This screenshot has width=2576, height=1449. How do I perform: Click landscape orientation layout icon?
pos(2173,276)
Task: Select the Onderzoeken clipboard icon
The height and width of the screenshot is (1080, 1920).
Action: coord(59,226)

::::::::

» EXERCISE OBJECTIVE:
Write the lines out again exactly, beginning at the line that contains "Task: Select the Onderzoeken clipboard icon" and stopping only at the final line of the listing above.

» SOLUTION TO THIS TASK:
Task: Select the Onderzoeken clipboard icon
The height and width of the screenshot is (1080, 1920).
Action: coord(59,226)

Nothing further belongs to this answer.